Il barbiere hipster che ha aperto a Roma nella mia via è solo l’ultimo di una serie di negozi “giovani” arrivati negli ultimi mesi nel mio isolato. Il primo è stato un birrificio (qualcuno doveva aver detto al proprietario che si stava trasferendo nella zona un clientone come A.). Poi è toccato alla latteria-gelateria a chilometri zero. E c’è stata la volta del laboratorio di tatuaggi, che ha monopolizzato per settimane le conversazioni ai giardinetti tra vecchietti scandalizzati e ragazzini incuriositi.
Nel giro di un inverno è cambiato il volto della strada e si è avventurato a prendere una casa da queste parti anche qualche universitario, ma resta da vedere come i nuovi venuti si relazioneranno con i negozi “storici” del quartiere dalle sorelle brucia-caffé al fruttivendolo mummificato. Per il momento solo Stella, l’estetista cinese, ha dichiarato guerra ai ragazzi della birreria, colpevoli di disturbare con i loro schiamazzi i suoi massaggi.

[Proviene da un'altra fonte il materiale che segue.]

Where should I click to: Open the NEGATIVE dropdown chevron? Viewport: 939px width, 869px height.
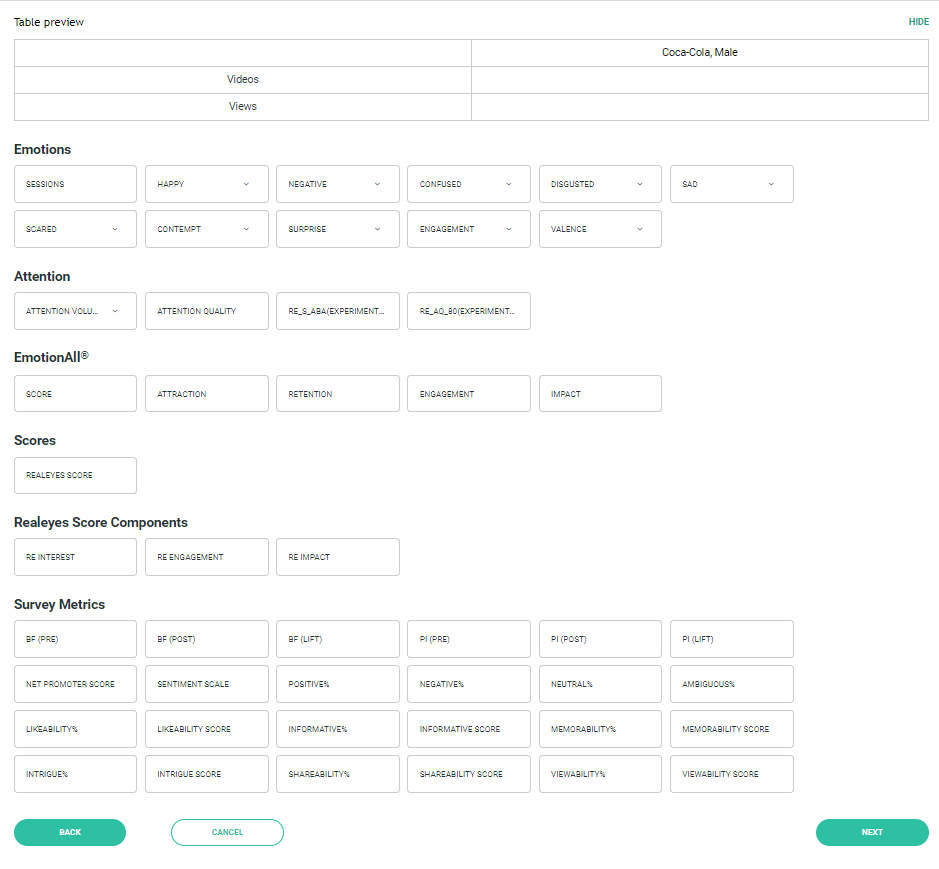click(377, 184)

Per rappresaglia, lei spara a tutto volume dalla mattina alla sera le sue canzoni preferite. Un giorno le ho chiesto se parlassero d’amore, mi ha risposto di no. “Questa – mi fa – per esempio dice: la Cina è grande, ma lavora e lavora e diventerai grande come la Cina”. Della serie: se non sono pazzi non ce li vogliamo.